• [What is being asked]: What lines of the material below include the string "computer"? Copy all of them.

===== Study material

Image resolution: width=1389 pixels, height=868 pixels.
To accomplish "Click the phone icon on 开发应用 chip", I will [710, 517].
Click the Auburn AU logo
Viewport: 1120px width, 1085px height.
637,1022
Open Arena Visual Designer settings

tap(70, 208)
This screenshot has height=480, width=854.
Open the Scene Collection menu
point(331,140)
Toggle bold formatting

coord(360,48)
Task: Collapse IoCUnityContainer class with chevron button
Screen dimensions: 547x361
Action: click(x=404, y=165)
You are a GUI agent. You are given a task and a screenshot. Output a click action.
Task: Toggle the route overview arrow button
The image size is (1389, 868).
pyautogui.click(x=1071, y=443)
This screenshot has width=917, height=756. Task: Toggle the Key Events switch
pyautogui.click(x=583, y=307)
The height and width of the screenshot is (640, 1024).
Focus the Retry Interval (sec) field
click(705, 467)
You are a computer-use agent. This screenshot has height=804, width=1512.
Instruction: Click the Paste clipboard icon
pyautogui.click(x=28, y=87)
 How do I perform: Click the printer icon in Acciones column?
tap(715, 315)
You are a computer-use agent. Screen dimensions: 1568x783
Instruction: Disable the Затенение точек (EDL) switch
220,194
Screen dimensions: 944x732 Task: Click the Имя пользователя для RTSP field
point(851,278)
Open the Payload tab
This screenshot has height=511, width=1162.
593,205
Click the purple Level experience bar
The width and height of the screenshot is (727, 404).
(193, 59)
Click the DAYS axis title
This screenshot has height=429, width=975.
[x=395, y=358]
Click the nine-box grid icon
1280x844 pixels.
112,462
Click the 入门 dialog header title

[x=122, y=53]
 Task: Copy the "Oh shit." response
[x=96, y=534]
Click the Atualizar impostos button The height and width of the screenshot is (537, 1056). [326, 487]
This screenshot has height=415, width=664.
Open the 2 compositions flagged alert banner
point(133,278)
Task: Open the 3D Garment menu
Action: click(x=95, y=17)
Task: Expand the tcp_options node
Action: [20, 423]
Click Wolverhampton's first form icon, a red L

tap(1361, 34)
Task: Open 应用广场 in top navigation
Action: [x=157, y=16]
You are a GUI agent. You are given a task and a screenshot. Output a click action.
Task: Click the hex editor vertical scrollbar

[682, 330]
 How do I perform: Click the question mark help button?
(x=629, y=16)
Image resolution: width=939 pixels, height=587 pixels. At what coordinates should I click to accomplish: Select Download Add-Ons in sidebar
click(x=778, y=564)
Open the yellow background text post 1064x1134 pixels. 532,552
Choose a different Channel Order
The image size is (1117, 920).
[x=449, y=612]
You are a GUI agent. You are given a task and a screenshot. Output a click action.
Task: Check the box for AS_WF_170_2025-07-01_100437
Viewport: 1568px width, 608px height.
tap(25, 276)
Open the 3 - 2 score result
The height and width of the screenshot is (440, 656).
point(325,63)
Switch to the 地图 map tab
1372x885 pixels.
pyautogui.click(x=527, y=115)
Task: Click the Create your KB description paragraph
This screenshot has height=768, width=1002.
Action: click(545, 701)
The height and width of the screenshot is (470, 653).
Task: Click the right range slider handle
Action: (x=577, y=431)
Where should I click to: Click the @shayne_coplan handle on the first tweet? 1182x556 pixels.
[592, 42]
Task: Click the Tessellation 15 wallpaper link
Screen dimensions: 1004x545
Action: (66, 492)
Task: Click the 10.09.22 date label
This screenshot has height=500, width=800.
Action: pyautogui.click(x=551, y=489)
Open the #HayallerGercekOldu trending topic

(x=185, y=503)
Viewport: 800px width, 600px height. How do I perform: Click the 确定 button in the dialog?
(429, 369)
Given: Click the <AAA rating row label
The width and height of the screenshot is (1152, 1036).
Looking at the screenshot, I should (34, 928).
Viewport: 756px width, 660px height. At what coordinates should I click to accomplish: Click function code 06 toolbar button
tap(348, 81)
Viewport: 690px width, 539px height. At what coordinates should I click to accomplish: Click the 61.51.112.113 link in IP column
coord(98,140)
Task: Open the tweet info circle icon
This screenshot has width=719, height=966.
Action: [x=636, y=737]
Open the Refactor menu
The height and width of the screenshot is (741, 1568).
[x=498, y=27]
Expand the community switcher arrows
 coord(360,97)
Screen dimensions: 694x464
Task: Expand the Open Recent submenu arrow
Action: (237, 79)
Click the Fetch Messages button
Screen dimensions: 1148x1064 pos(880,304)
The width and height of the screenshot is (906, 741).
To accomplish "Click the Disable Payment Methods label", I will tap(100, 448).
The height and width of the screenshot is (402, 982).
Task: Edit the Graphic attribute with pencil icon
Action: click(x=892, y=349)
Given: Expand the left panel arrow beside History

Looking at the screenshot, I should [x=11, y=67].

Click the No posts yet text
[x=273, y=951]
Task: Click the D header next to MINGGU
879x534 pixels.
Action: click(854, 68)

==========

• [Answer section]:
You are a computer-use agent. This screenshot has height=804, width=1512.
You are a computer-use agent. Screen dimensions: 1568x783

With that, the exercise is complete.